Alberto Melloni, Corriere della Sera 22/02/2013, 22 febbraio 2013
MODIFICA SUI TEMPI DEL CONCLAVE. INTERROGATIVI SU UN MOTU PROPRIO
Nemmeno ieri è uscito il Motu proprio papale che (se ci sarà) per la prima volta da sempre cambierà le regole del conclave a sei giorni dal suo inizio. Il direttore della sala stampa vaticana, padre Federico Lombardi, ha ammesso di non sapere se questo atto modificherà le norme sul tempo che separa l’inizio della sede vacante dall’inizio dell’elezione del papa. Tanto meno lo sanno i cardinali elettori. E non tutti sono contenti o indifferenti.
Certo: qualche ora in più o in meno di congregazioni generali non cambia il conclave. Ma non lascia freddi l’idea che a ridosso della conclusione del pontificato qualcuno abbia premuto su Benedetto XVI (e tutti sanno quanto siano stati pericolosi coloro che negli anni passati volevano «aiutare il papa») per spingerlo ad intervenire di nuovo sulle norme vigenti.

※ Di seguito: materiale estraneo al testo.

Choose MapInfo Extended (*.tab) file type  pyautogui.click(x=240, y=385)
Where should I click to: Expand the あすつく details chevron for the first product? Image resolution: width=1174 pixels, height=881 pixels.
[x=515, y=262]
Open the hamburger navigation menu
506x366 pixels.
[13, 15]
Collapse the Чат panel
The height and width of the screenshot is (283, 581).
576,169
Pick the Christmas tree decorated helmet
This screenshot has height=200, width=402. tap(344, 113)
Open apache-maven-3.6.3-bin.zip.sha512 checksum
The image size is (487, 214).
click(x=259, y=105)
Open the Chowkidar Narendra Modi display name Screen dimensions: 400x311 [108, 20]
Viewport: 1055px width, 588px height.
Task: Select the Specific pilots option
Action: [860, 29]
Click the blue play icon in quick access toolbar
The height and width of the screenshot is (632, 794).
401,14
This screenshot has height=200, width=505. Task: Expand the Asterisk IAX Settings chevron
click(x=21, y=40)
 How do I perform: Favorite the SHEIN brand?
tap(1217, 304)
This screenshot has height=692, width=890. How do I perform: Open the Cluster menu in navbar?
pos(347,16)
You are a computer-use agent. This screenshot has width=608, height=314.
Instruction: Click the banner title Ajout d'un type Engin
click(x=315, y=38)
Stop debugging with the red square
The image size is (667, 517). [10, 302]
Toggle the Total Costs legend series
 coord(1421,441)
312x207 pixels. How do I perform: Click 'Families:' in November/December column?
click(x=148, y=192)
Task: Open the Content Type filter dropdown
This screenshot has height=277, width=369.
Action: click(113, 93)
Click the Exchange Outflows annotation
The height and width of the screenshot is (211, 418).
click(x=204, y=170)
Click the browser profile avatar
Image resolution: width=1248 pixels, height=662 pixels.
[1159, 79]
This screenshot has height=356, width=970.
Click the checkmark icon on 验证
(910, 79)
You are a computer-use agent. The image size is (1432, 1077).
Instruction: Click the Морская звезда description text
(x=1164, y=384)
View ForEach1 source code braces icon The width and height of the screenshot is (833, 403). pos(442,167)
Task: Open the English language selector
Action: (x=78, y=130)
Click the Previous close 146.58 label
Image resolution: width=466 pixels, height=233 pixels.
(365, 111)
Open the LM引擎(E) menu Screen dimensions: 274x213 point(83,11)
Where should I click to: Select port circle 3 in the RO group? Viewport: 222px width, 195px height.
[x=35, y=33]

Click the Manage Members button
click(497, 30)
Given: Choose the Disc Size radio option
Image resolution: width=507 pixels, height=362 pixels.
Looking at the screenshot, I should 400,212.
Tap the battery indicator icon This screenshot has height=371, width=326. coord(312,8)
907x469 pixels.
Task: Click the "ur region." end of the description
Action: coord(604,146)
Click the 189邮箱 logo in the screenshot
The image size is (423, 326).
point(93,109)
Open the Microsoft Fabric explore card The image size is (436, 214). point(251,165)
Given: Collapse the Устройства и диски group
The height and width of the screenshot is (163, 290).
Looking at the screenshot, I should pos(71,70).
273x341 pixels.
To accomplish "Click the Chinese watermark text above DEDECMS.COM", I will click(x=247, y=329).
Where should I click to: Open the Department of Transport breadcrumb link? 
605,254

Nel 2007 papa Ratzinger aveva infatti già pubblicato un Motu proprio sul conclave. Allora Benedetto XVI corresse le regole conclavarie fissate da Giovanni Paolo II nel 1996 in un solo articolo. Benedetto (giustamente) toglieva al collegio cardinalizio la possibilità di eleggere un papa a maggioranza semplice dopo tre settimane di conclave e ristabiliva la maggioranza dei due terzi, anche nel caso di un ballottaggio da usare dopo uno stallo così lungo. Un ritocco promulgato in una fase «fresca» del pontificato: a debita distanza dal conclave, come usuale nella sede romana.
Il resto del provvedimento del 1996, nel quale il cardinale Francesco M. Pompedda che l’aveva minutato incorporava l’eventuale rinunzia del papa, veniva validato. E quando durante l’estate del 2012 Benedetto XVI ha compiuto i passi per «metter tutto in ordine» in vista di un atto che oggi comprendiamo essere stato preparato «per il bene della chiesa e dei successori», ha creato cardinali, promosso vescovi, fatto nomine. Ma non ha toccato il congegno del conclave; e non senza ragione. Il sistema del conclave s’è stratificato in dieci secoli. La riserva dell’elettorato attivo ai cardinali è del 1059; la legislazione sulla maggioranza del 1179, quella sulla reclusione conclavaria del 1274; la proibizione di modificare le norme nella sede vacante del 1311; la limitazione dei cardinali a settanta del 1588, la cancellazione del diritto di veto delle corone cattoliche del 1903, l’aumento degli elettori e l’esclusione degli ultraottantenni del 1968, la scelta del solo scrutinio del 1996, l’introduzione del ballottaggio del 2007.
Benedetto XVI è ancora nel pieno dei suoi poteri canonici e può fare quello che vuole. Nessuno si meraviglierà se il papa darà disposizioni aggiuntive su cose nelle quali non ritiene basti il buon senso, puta caso il destino dell’anello piscatorio, l’accesso alle carte personali dell’emerito, la controfirma della rinunzia. Potrebbe accorciare i tempi del conclave e non sarebbe un tragedia. Ma quella modifica sui tempi darebbe nell’occhio.
Il più grande guaio della chiesa romana — lo scisma d’Occidente che portò ad avere tre papi in concorrenza fra XIV e XV secolo — fu generato proprio da una manomissione delle regole elettorali, quando i cardinali impugnarono l’elezione di Urbano VI perché avvenuta per «paura». Che nel secolo XXI si debba anticipare il conclave per «paura» dell’attesa evoca un fantasma.
Fra poche ore si saprà se e quali modifiche verranno apportate alle regole conclavarie. Nel caso che si riduca l’attesa i cardinali dovranno essere più rapidi nel farsi un’idea delle cause di un disordine che non cessa; e dalle meditazioni che ascolteranno dovranno ricavare più in fretta le indicazioni di cui hanno bisogno. Consapevoli di una immensa responsabilità.
«Ubi periculum maius intenditur, ibi procul dubio est plenius consulendum» si diceva al concilio del 1274: «quando si intuisce un pericolo più grande, allora è il momento di una più ampia consultazione». Parole sagge di cui dovrà far uso il collegio cardinalizio per il tempo che avrà a disposizione.
Quella che s’è aperta con la rinunzia di Benedetto XVI è una fase inedita. Inedita è una rinunzia che per diciotto giorni è annuncio di sé. Inedite le circostanze presenti nelle quali i cardinali «degenti nell’Urbe» hanno accesso al papa che sarà presto emerito. Chiunque lo dimentichi scherza col fuoco.